Е.Г. ЯСИН: Понятно. Но я все же хочу сказать, что на самом деле есть некоторые — я обращаю внимание ради объективности — совершенно очевидные достижения. Налоговая реформа, которая стояла восемь лет, продвинулась. Правда, как говорит Игорь Моисеевич, что еще никто не платит налогов по новым ставкам, и неизвестно, будут ли платить. Тут очень важно, чтобы власть проявила терпение и чтобы бизнес стал ей доверять. Он должен быть уверен, что правительство его не обманет и назад не пойдет. Кажется, в правительстве это осознают. Я говорил с Грефом: они поняли, что с этим не шутят. Раз вы уже решились, вы должны выдерживать до тех пор, пока не появится реакция. Если вам действительно за два года удастся сократить масштабы теневой экономики хотя бы на 30-40%, вы выиграли. Это колоссальное достижение. А если вы переторопитесь, то наверняка проиграете. Еще один шаг, типа амнистии или чего-то такого, что укрепило бы доверие бизнеса, — это тоже очень важно. Правда, пока бизнес не только не удовлетворен и не успокоен, но очень там сложная ситуация…

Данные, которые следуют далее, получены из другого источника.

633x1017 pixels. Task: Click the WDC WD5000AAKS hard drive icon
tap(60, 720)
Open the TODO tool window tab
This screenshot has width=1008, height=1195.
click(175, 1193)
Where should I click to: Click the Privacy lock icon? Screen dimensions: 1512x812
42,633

Можно, конечно спросить, а есть ли у Кудрина с Грефом два года, чтобы ждать? Я думаю, что есть, и сейчас объясню почему. Дело в том, что это люди Путина, в отличие от Касьянова. Он им доверяет. К тому же других у него нет. На кого их менять? Чубайса опять вернуть? Кириенко поставить в правительство? Кроме того, Греф, скажем, обнаруживает свойства, подобные свойствам Путина. Он ему близок по характеру: упрямый, готовый ломиться напролом, но своего добиваться.

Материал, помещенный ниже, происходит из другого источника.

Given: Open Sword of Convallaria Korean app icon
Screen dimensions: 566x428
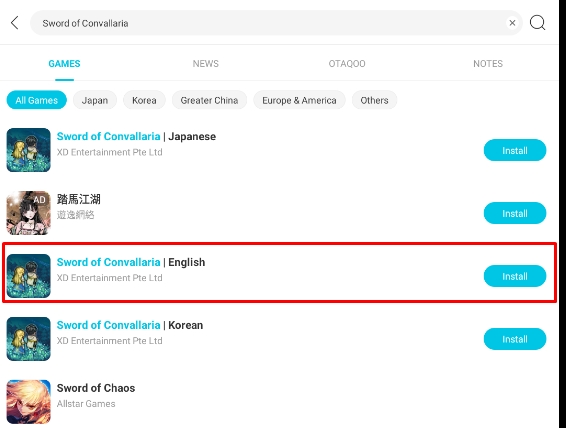Looking at the screenshot, I should (x=29, y=339).
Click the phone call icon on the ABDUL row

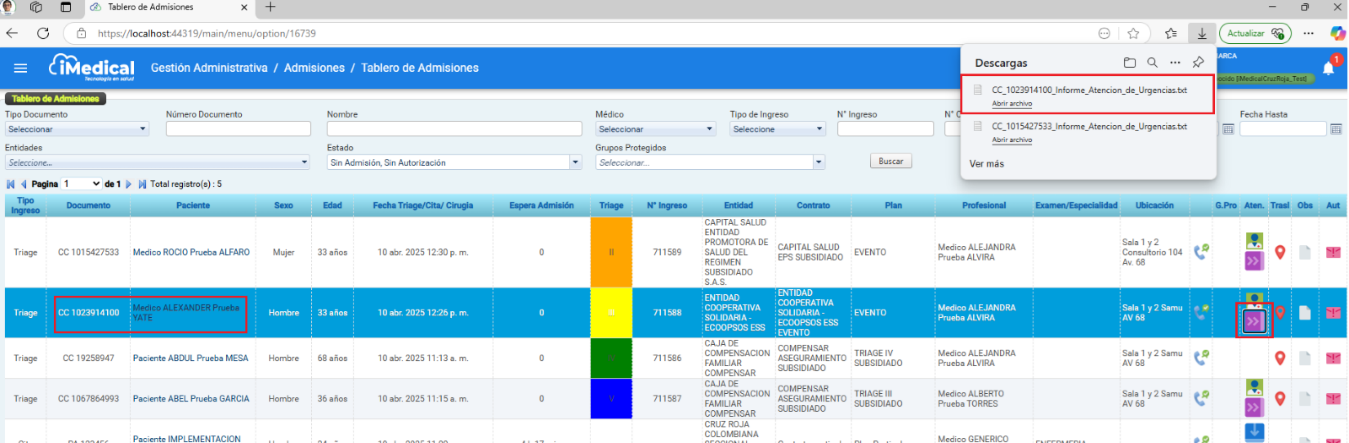tap(1201, 357)
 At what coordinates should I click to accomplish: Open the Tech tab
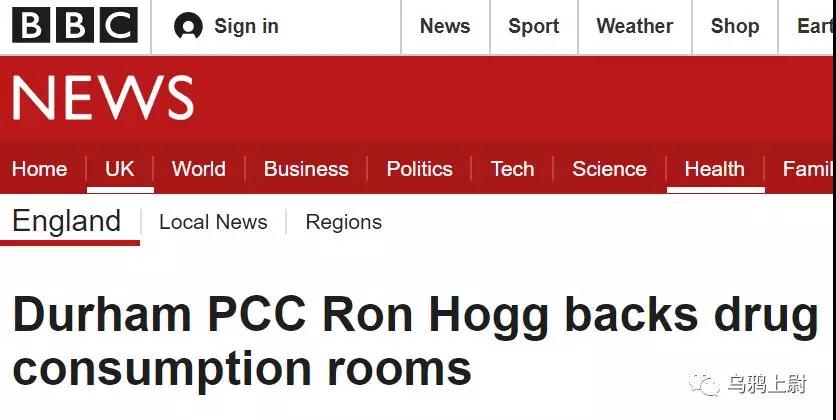coord(513,169)
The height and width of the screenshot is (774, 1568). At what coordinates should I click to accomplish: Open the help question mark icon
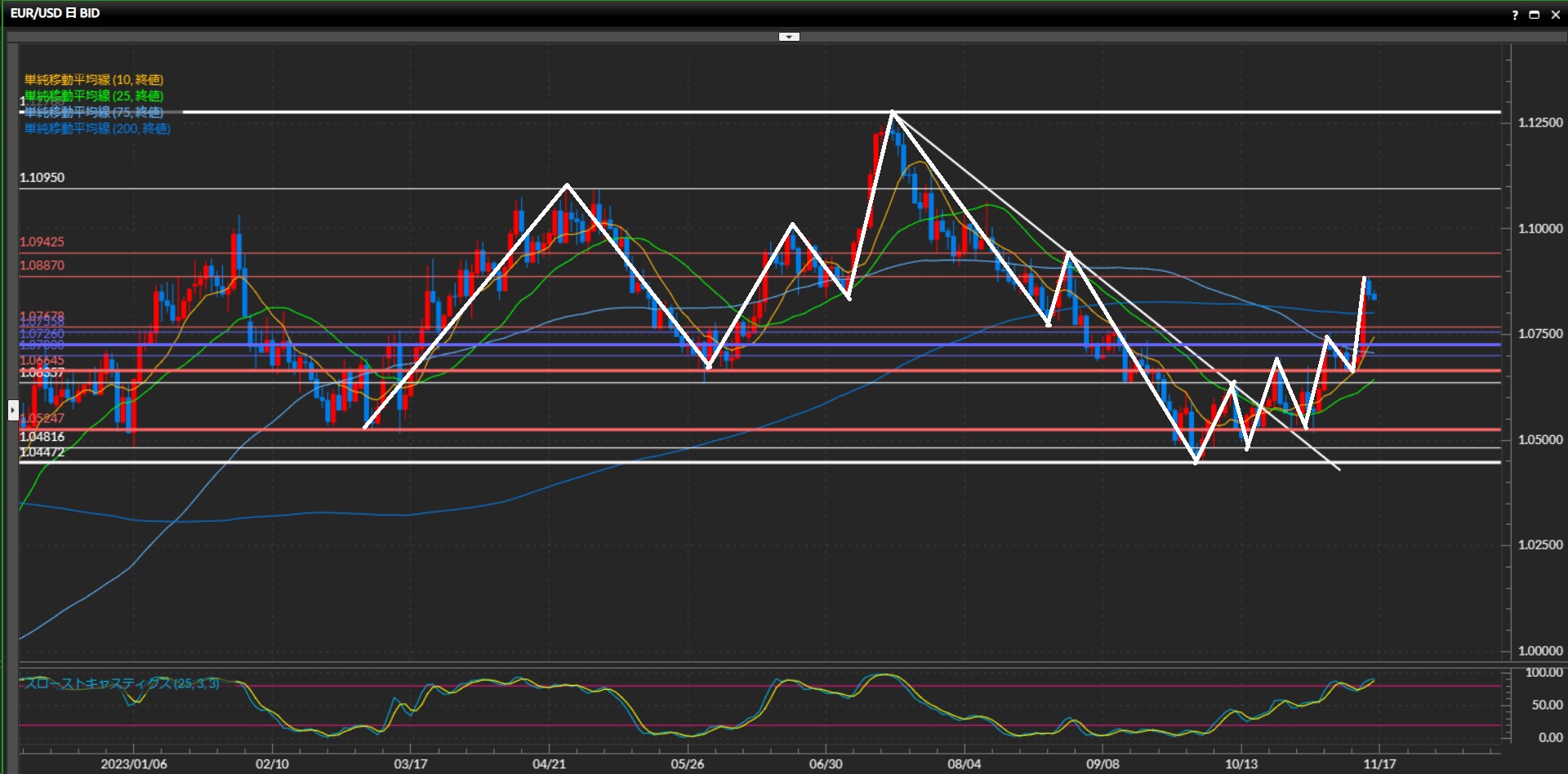coord(1515,15)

А.А. КАРА-МУРЗА: Я хочу вернуться к обсуждаемому вопросу о достижениях и ошибках. Поскольку я продекларировал, что первый срок Путина является для него не целеполагающим, что главная его задача в этот период — укрепление личной власти и создание для нее прочных опор, то и прошедшие шесть месяцев можно считать очень успешными. Я думаю, что Путин с большим плюсом вышел из первого полугодия своего правления, причем именно за счет вот этого «тыканья», посредством которого он создал себе институциональные опоры, особенно много не порушив, хотя не известно пока, как дело кончится с Советом Федерации и что это такое будет, потому что трудно себе представить, что это за назначенцы такие там будут сидеть.

Решил Путин (хотя бы частично) и проблему олигархов, справился, видимо, и со средствами массовой информации, сохранив при этом рейтинг. За счет чего же он все это сделал? Да как раз за счет бюрократизации всей системы. Кстати, бюрократизация — это ведь не изначально заданная колея, по которой всегда едет Россия. Она является своего рода результирующей, может быть, поэтому она и колея. Шаг вправо — шаг влево не получается, и в итоге все возвращается на эти рельсы. Потому что альтернативы: либо низовая либерализация, что приводит к бардаку, либо народный бунт, т.е. опять же бардак. А ведь есть еще, не забудем, и императив догоняния Европы. И вот когда начинаешь размышлять, а как это можно сделать, то в результате получается, что одним только способом: бюрократической модернизацией сверху. Это не просто столбовая дорога. Мы, повторяю, постоянно возвращаемся на нее именно потому, что шаг вправо — шаг влево не получается. Свобода и порядок за счет какого-то авторитарного либерализма не получаются тоже. А все эти успехи в либерализации экономики, о которых говорил Евгений Григорьевич, — всего лишь побочные следствия бюрократизации. Овладел Думой — провел либеральный закон. И не иначе. Пока. Так всегда на Руси и было: либерализм — побочный продукт усиления государственности. А вот где предел усиления либерализма, который захочет еще и дальше идти, — это вопрос, и ответ на него может быть дан в логике бюрократических ограничений.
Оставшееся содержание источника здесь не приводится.